Страница 3 из 62
– Ладно, шесть. Все равно рекорд за вами. Отец девушки хочет лучшего, и, послушайте, это дело будет проще остальных. Все, что от вас требуется, – это найти ее, а уж похищением и всем прочим займется ее семья, и...
– Вот пусть ее семья все и провернет, – сказал Ривас, выпрямляясь. – Я не шучу насчет ухода из бизнеса. Можете нанять меня в качестве пеликаниста или песенника – на сегодняшний день это моя единственная профессия.
Он повернулся и двинулся, было обратно к сцене, но Монтекруз с ловкостью, неожиданной для довольно тучного человека, обогнул стол и схватил его за локоть,
– Мы заплатим десять тысяч! – прошипел он. Ривас устало повернулся к нему.
– Вы уже слышали мой ответ.
Еще пару секунд лицо Монтекруза оставалось бесстрастным, до странного детским.
– Песенки? – выпалил он с неожиданной жалостью. – Вы бросили спасать жизни ради того, чтобы сидеть в баре и петь песенки? Ах да, вы же занимались этим только ради денег, верно? А теперь, когда они и так текут к вам, любого можно... можно выпотрошить и освежевать, и вам до этого не больше дела, чем до морщинки на вашем бесценном костюме, так? Здорово, должно быть, не заботиться ни о ком, кроме себя, любимого!
Кривая, недобрая улыбка появилась на лице пеликаниста.
– Ступайте-ка домой, – произнес он, дождавшись, пока Монтекруз договорит. – И займитесь тем, в чем хоть немного разбираетесь. Мутант проклятый.

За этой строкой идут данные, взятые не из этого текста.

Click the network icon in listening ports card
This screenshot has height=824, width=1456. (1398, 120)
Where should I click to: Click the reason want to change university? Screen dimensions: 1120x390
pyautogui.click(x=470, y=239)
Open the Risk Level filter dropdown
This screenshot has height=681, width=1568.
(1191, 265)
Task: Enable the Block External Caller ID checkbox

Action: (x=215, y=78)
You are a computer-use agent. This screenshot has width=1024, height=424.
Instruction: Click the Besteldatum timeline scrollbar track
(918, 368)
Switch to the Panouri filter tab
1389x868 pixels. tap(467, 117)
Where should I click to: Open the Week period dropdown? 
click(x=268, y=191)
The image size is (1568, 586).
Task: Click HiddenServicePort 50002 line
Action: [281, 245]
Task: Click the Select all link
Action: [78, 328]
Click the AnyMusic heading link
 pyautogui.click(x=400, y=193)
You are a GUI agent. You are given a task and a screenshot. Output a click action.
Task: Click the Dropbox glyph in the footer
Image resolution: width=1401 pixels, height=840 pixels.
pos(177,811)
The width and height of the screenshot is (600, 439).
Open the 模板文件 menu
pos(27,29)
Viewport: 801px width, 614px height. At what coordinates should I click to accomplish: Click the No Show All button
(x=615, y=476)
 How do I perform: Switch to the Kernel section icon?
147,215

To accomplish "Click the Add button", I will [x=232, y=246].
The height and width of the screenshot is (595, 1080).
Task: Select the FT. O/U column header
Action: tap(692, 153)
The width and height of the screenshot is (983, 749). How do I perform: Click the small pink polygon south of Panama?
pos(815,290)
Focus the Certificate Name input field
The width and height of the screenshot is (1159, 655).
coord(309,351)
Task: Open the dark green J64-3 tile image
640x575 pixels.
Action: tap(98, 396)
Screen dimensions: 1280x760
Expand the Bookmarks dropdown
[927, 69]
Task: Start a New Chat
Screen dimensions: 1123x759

Он говорил совсем тихо, но Моджо с Фанданго услышали и беспокойно посмотрели на него.
Оскорбление, совершенно уже смертельное с учетом монтекрузовой лысины, зависло в воздухе на несколько секунд. Монтекруз так стиснул зубы, что его внезапно побелевшее лицо показалось еще шире.
Ривас выдернул локоть и отступил на два шага; левая рука его зависла у ножен.
Наконец Монтекруз, тоже дернувшийся было за своим ножом, сделал глубокий вдох, потом выдох.
– Я не принимаю этого, Ривас. Я попридержу это. На время. – Он повернулся и зашагал к выходу.
Когда двери, скрипнув, закрылись за ним, Ривас поднял взгляд к потолку и присвистнул. Да, подумал он, совершенно не владеешь собой. Поосторожнее с пивом, старина, – ты и дома, и здесь перебираешь. Тоже мне смазка...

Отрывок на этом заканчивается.